_Requirement_:
Beginning with the line that holds "Where should I", write out each line exactly as it stands until the end of the data, and include no pictures.

# # # #

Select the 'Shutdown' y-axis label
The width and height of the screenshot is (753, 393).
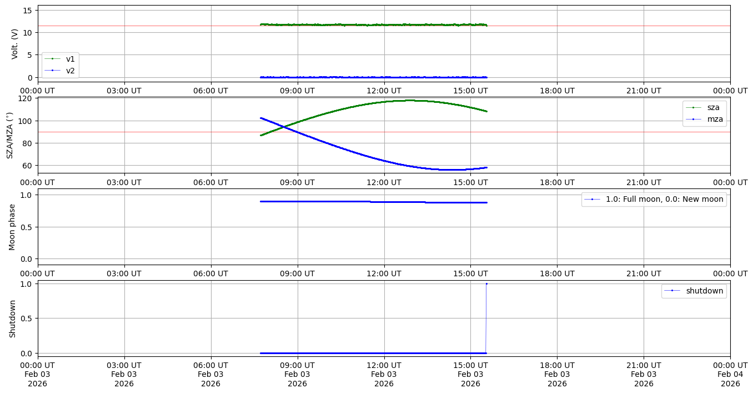tap(12, 319)
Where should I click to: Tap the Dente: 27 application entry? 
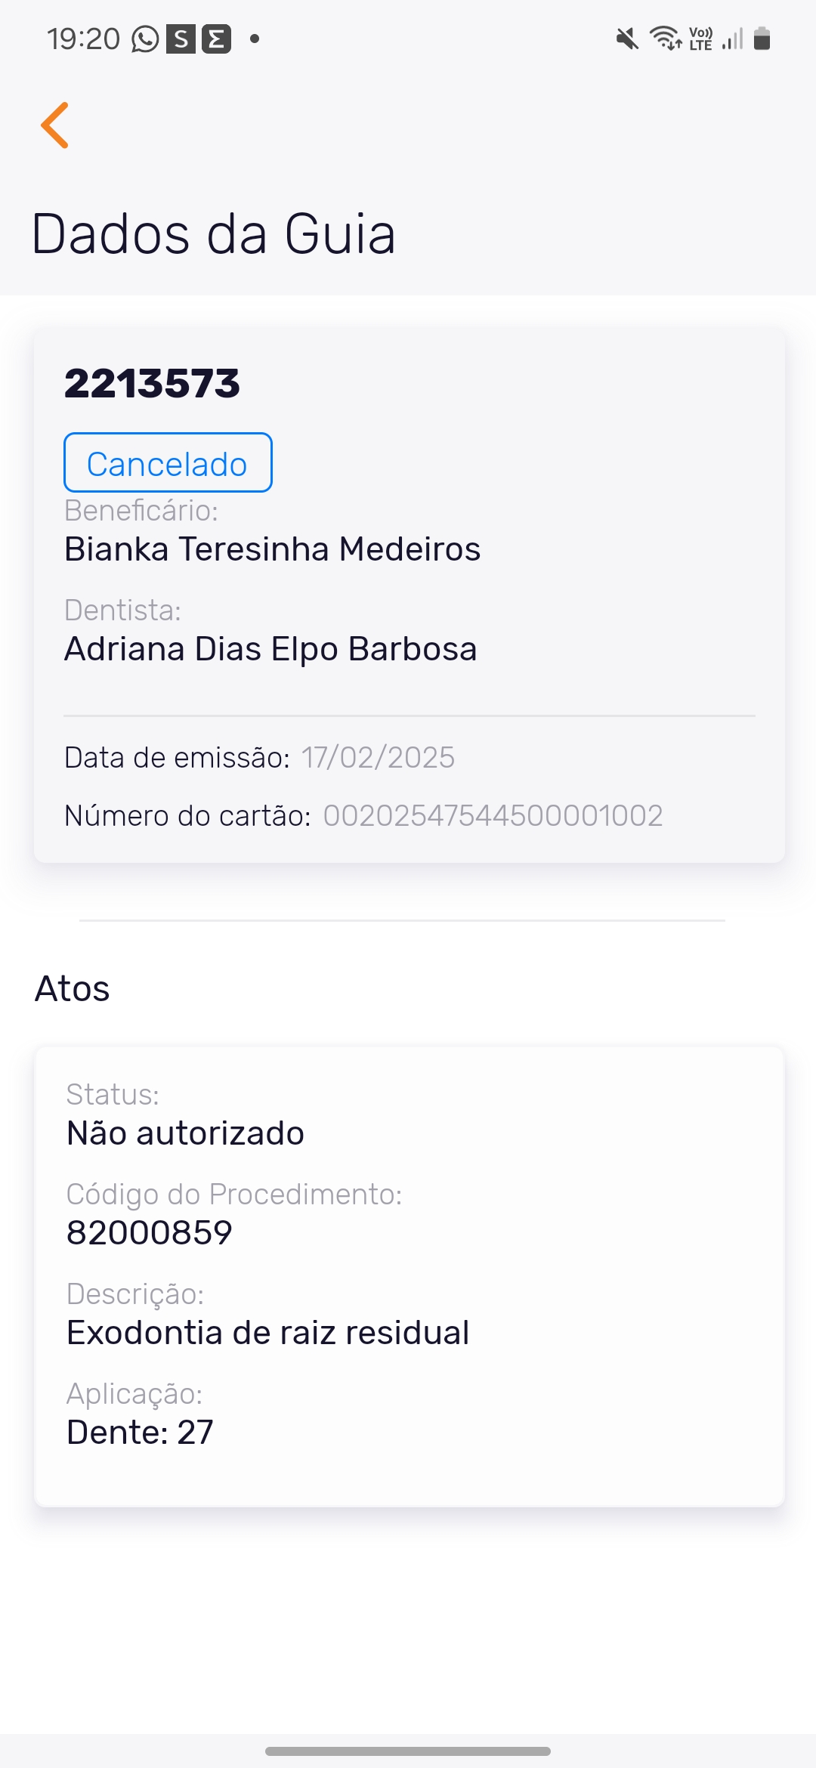[140, 1433]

# # # #

_Task response_:
Where should I click to: Tap the Dente: 27 application entry? 
[140, 1433]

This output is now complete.